((

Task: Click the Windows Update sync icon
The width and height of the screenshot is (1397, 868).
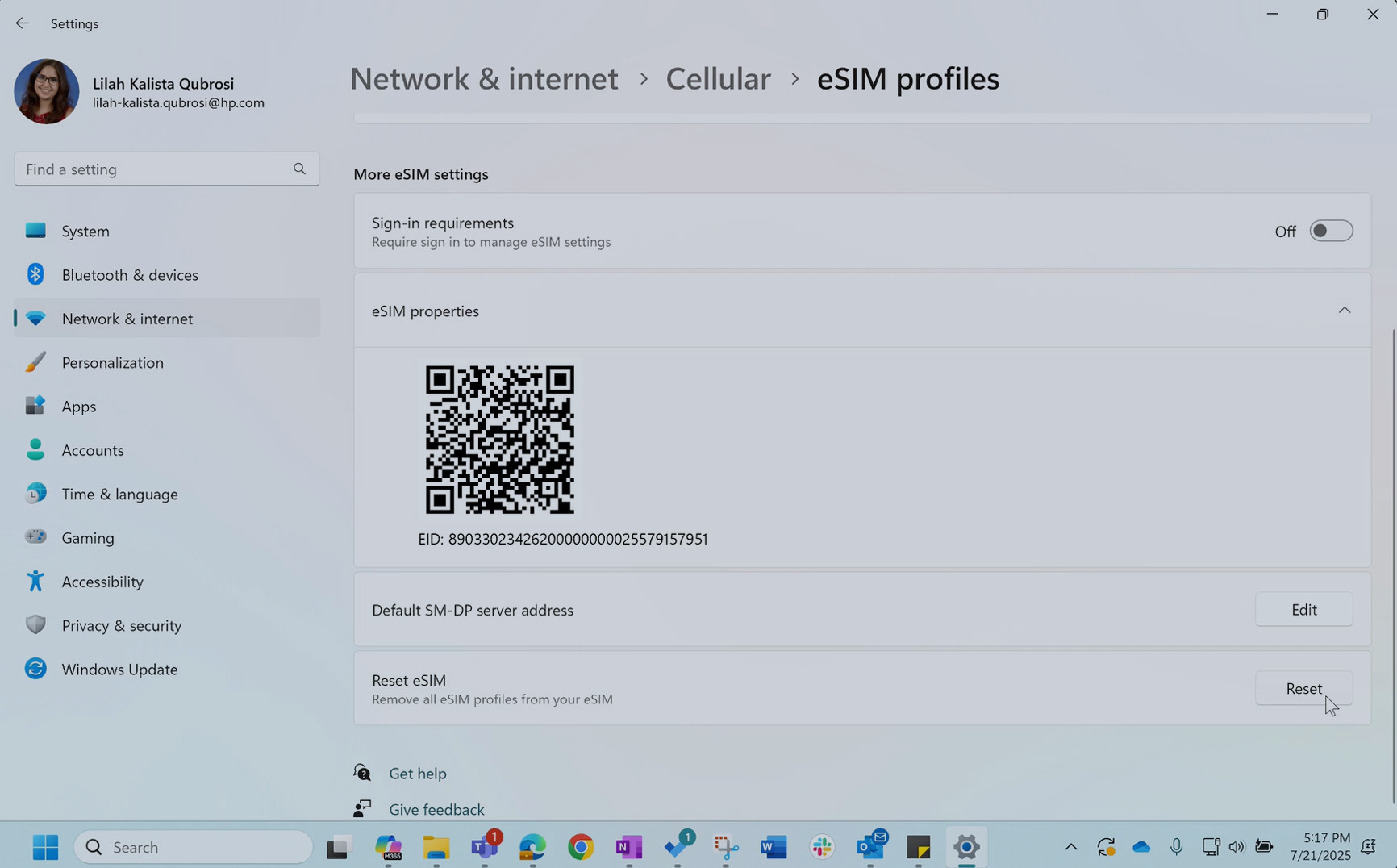Action: point(35,669)
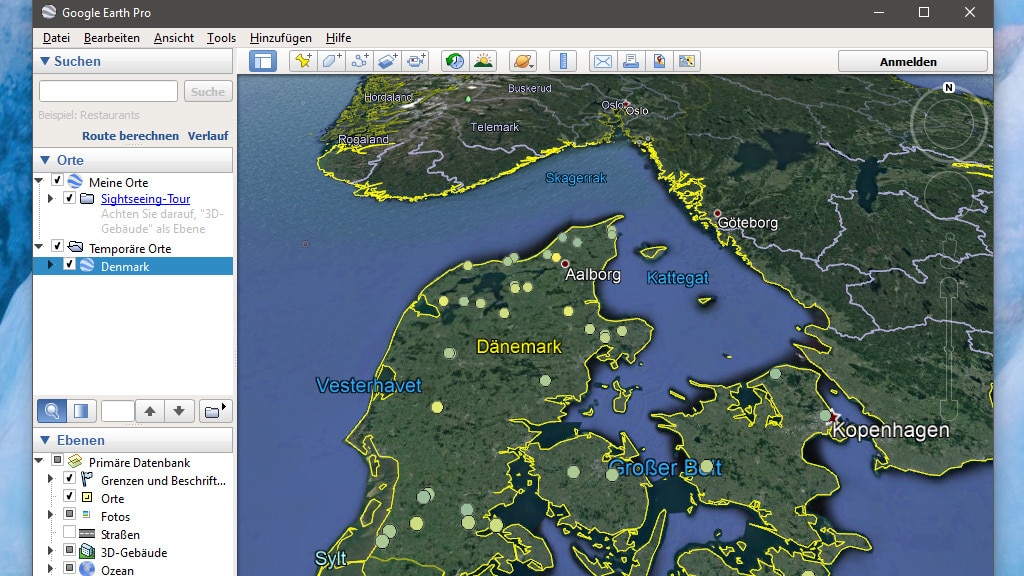Screen dimensions: 1024x576
Task: Open the ruler measurement tool
Action: pos(562,61)
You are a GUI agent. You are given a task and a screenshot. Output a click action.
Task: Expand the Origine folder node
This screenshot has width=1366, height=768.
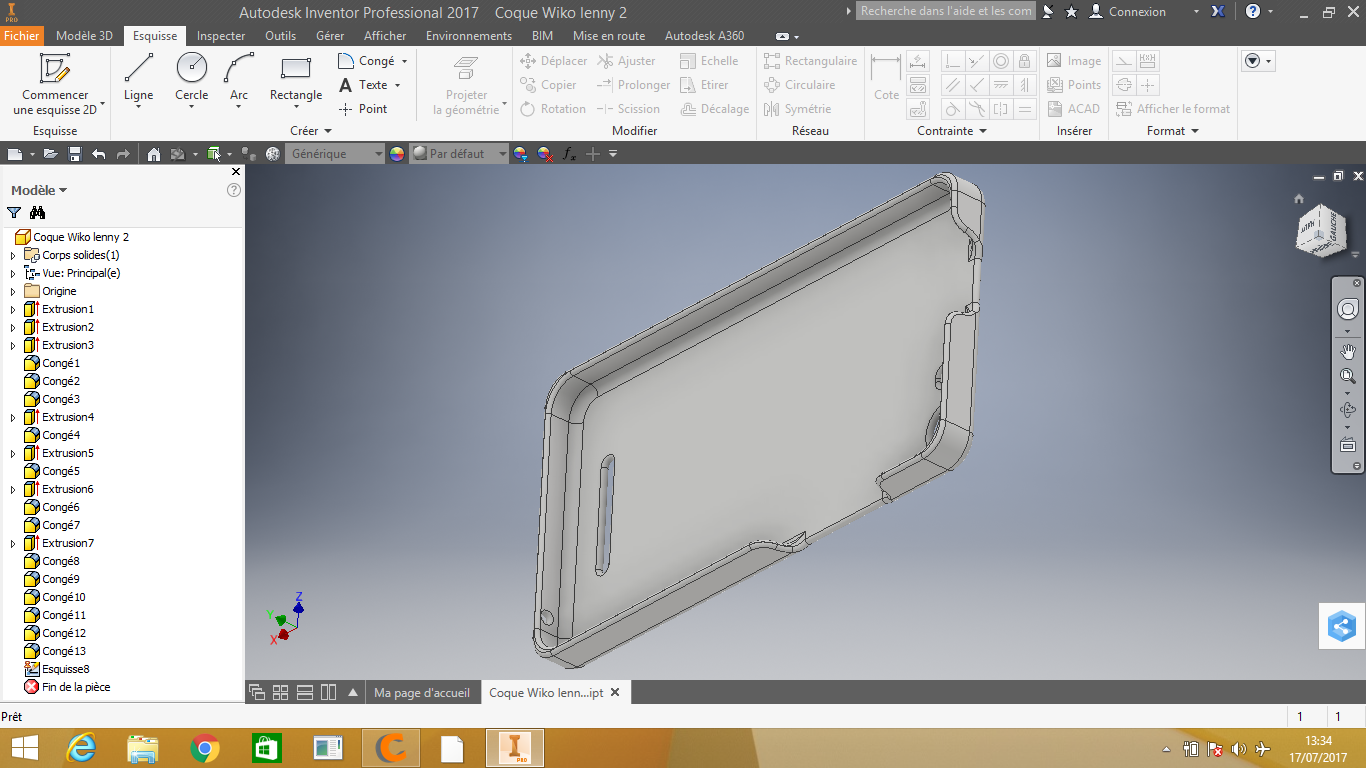(13, 291)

))

Reproduce exactly the lines above from the one with "The width and" through the last line of the data, keeping both ends and dropping the pictures.

The width and height of the screenshot is (1397, 868).
Action: point(35,669)
Screen dimensions: 1024x576
Task: Open the ruler measurement tool
Action: pos(562,61)
You are a GUI agent. You are given a task and a screenshot. Output a click action.
Task: Expand the Origine folder node
This screenshot has width=1366, height=768.
(13, 291)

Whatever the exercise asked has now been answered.